- **原文**
霜降り明星・粗品(写真:本誌写真部) 画像を見る

12月21日に放送された漫才日本一決定戦『M-1グランプリ2025』(ABCテレビ・テレビ朝日系)。過去最多1万1521組がエントリーした今大会は、決勝初出場「たくろう」の優勝で幕を閉じたが、特に今年は“審査”に注目した人も多かったようだ。

 

端緒となったのは、霜降り明星粗品(32)。12月13日に放送された『女芸人No.1決定戦 THE W 2025』(日本テレビ系)で初めて同大会の審査員を務めた粗品は、「1秒も面白くなかった」「賞金1000万円にしてはレベルの低い大会」などと超辛口ながら、論理的で説得力のある審査を行い、優勝したニッチェより注目を集めた。

 

さらに、同じく『THE W』で審査員を務めた笑い飯の哲夫(50)が17日に「粗品の時間はもうちょっと短くてよかったな」などとラジオ番組で苦言。それを受けて19日に粗品は自身のYouTubeチャンネルで「ちょっとダサすぎてしんどいかな」などと50分超の動画で反論した。

 

こうした流れから、今回『M-1』で2年目の審査員を務めた哲夫をはじめ、審査そのものにも注目が集まっていた。そこでお笑い評論家のラリー遠田氏に、今回の『M-1』の審査を振り返って解説してもらった。

 

まず、『M-1』で初めて審査員を務めたフットボールアワー後藤輝基(51)の審査ぶりについては「番組MC としてああいう場に慣れているのでソツがなかった」と評し、同じく初となったミルクボーイ駒場孝(39)の審査についてはこう話す。

 

「駒場さんは’19年に『M-1』で優勝しています。比較的最近まで大会に出ていた人なので、出る側の気持ちを理解しています。どういう思いでこの大会に臨んでいるかといった出場者の心理をよくわかっている感じがしました。

 

また、大阪を拠点に今も活動されているので、大阪の芸人には特に詳しい。今回優勝したたくろうは大阪で活動しており、駒場さんにとっては身近な後輩に当たります。彼らのこれまでの歩みをよくわかっているので、発言にも説得力があって、とても良い審査だったと思います」(以下、カッコ内はすべてラリー氏)

 

ラリー氏は、MCの今田耕司(59)も高く評価。番組冒頭の審査員紹介で、今田が哲夫を飛ばして紹介し、哲夫が「話題の人! 今、注目の人! 一番の注目の人! ネットニュース僕のことしか書いてない」と、粗品との騒動について触れたことをあげた。

- **課題内容**
『M-1グランプリ2025』の審査を振り返る記事について、最後の文のあとに続く部分を書き上げよ。 ここから先の項目は、この件とは何の関係もない。

- **提示資料**
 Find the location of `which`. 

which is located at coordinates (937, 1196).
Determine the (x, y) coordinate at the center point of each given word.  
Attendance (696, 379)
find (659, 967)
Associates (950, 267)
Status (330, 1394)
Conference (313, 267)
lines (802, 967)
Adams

- **回答**
 

「視聴者の中にも粗品さんと哲夫さんの件が気になっている人がいるはずなので、そこについて何も触れないというわけにはいかない。しかし、哲夫さんが自分からその話題に触れるのは難しい。

 

そこで、今田さんはあえて哲夫さんの順番を飛ばすという形でイジってみせたのです。哲夫さんはそれに対してツッコミをいれることで、自然に粗品さんの件を話題にすることができました。このやり取りによって哲夫さん自身の緊張もほぐれるし、その場の空気も温かくなるし、視聴者もすっきりする。今田さんは相当高度な技を見せてくれたと思います」

 

ラリー氏は、粗品による一連の騒動が今回の審査に与えた影響について直接的には「ほとんどない」とする一方、近年の流れとして審査スタイルは変化していると指摘する。

 

「長い目で見ると審査員が若返っていますよね。以前は上沼恵美子さん(70)やオール巨人さん(74)、立川志らくさん(62)など上の世代の人が入っていましたが、彼らは『M-1』に出たことのない世代です。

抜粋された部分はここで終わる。